The Girlfriend Effect is a trend that involves women showing a “before and after” style slideshow with photos of their boyfriend or husband before they started dating, followed by photos of how they look now.
The Boyfriend Effect, generally, is reversed. In this trend, women post flattering photos of themselves before dating and less-flattering photos after.
What It Tells Us
The implication of the “Girlfriend Effect” is that the man looks more put-together, more confident, and more attractive due to the influence of the woman. This has resulted in some applauding what once was called a “woman’s touch,” but it has also resulted in some criticizing the cookie-cutter, Instagram ready styles that have been impressed on the men.
The implication of the “Boyfriend Effect” is that men are exhausting, that men are not helpful to their (the ladies) image, and that men are the cause for their (the ladies) lack of, what this generation has termed, “self-care.” There isn’t really a whole lot of push back on this one simply due to the fact that there is a certain level of truth in it for certain relationships and our culture is so used to painting men in a bad light anyway.
Now, here’s where I get to get into trouble.

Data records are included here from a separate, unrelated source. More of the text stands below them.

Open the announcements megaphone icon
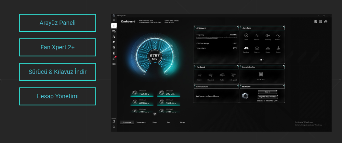The height and width of the screenshot is (143, 342). point(326,21)
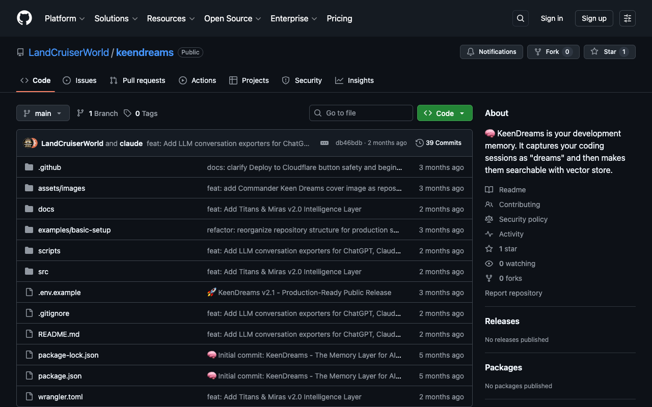This screenshot has width=652, height=407.
Task: Star the keendreams repository
Action: 609,51
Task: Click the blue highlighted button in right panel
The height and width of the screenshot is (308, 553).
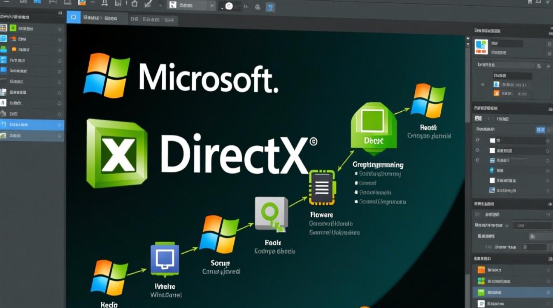Action: (540, 130)
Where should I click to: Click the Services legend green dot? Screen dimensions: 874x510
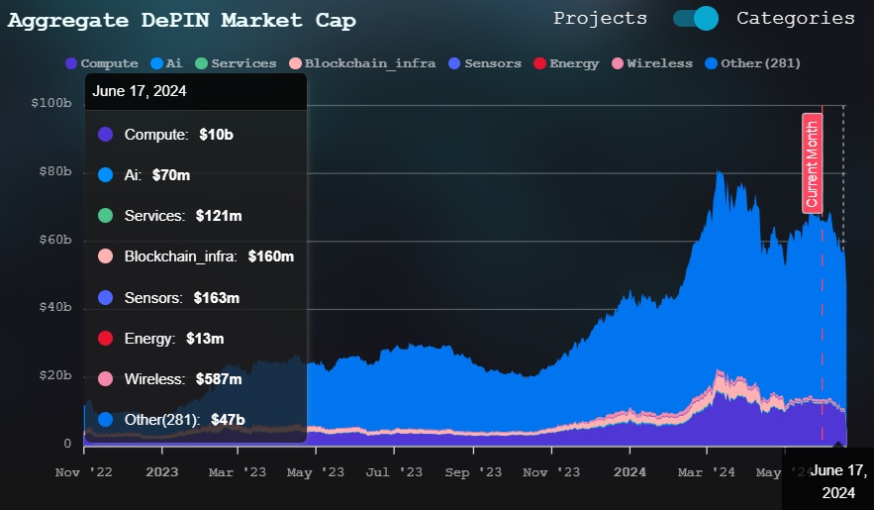point(201,63)
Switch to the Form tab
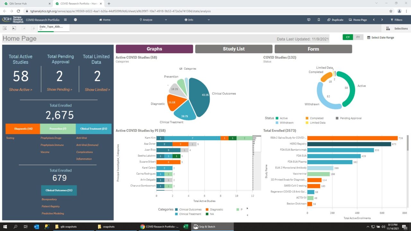Screen dimensions: 411x231 click(313, 49)

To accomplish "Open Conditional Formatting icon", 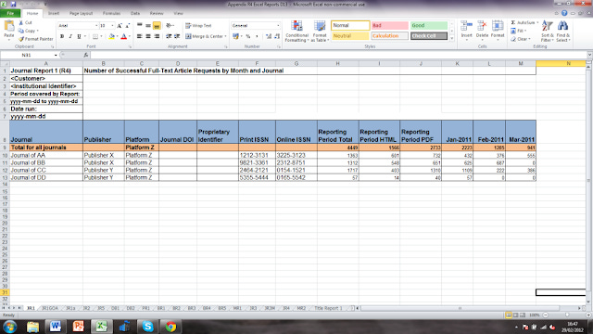I will (297, 26).
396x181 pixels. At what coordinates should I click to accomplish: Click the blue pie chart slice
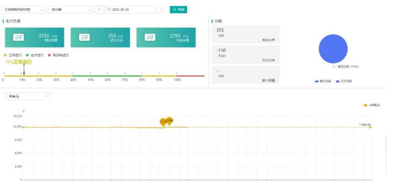point(333,49)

While men indeed are notoriously known for not being the most fashionable and while woman typically are, why do we see the need today, primarily among the ladies, to highlight the areas that men struggle in and to blame men for the realities and for the struggles that are naturally a part of married life, of the busy life, and of getting older. With that being said, they are indeed areas that we all could improve in, but that should begin with more personal honesty and less of trying to point the finger at somebody, or anybody. else.

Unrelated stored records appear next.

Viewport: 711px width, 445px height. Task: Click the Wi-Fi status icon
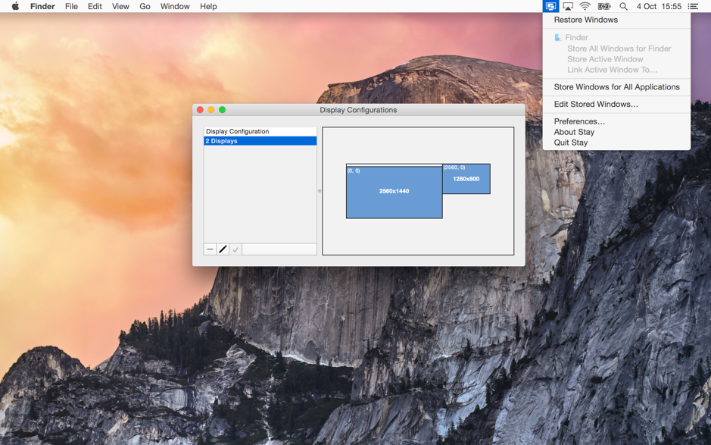[x=585, y=7]
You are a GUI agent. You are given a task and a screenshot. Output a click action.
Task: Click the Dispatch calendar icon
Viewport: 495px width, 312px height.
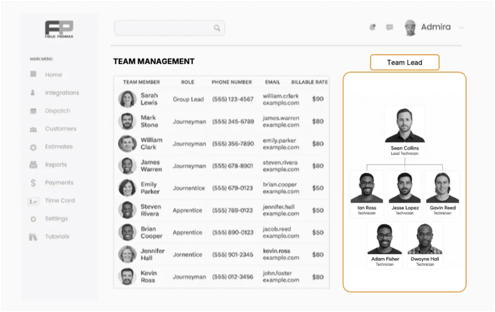click(x=33, y=111)
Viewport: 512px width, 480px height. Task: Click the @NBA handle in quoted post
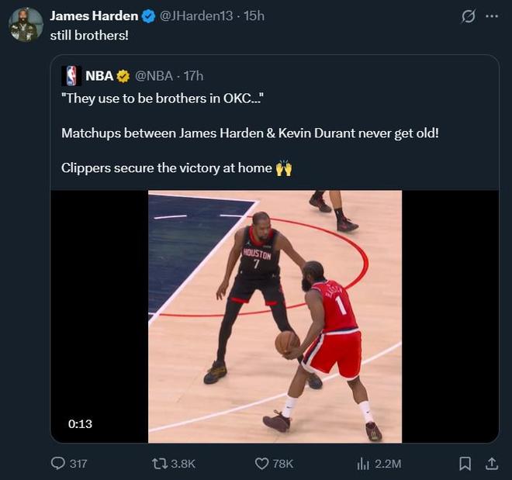(154, 76)
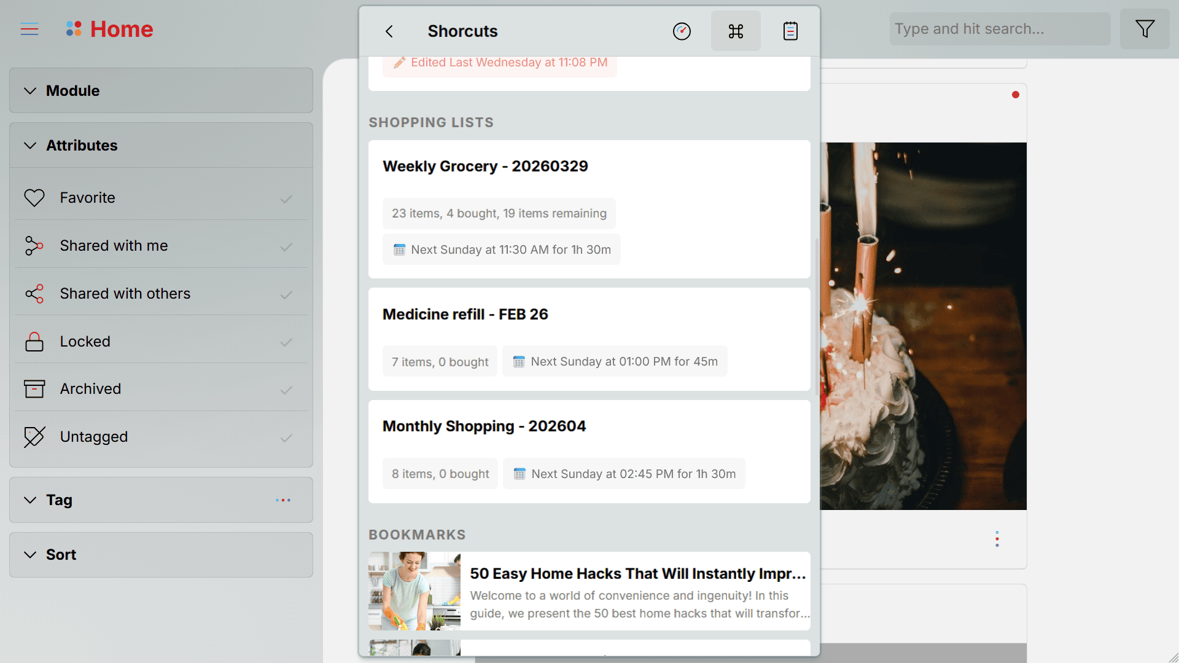The image size is (1179, 663).
Task: Click the Favorite heart icon
Action: click(x=34, y=197)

1 Samuel 16:7 says, “But the LORD said unto Samuel, Look not on his countenance, or on the height of his stature; because I have refused him: for the LORD seeth not as man seeth; for man looketh on the outward appearance, but the LORD looketh on the heart.”
1 Timothy 4:8 says, “For bodily exercise profiteth little: but godliness is profitable unto all things, having promise of the life that now is, and of that which is to come.”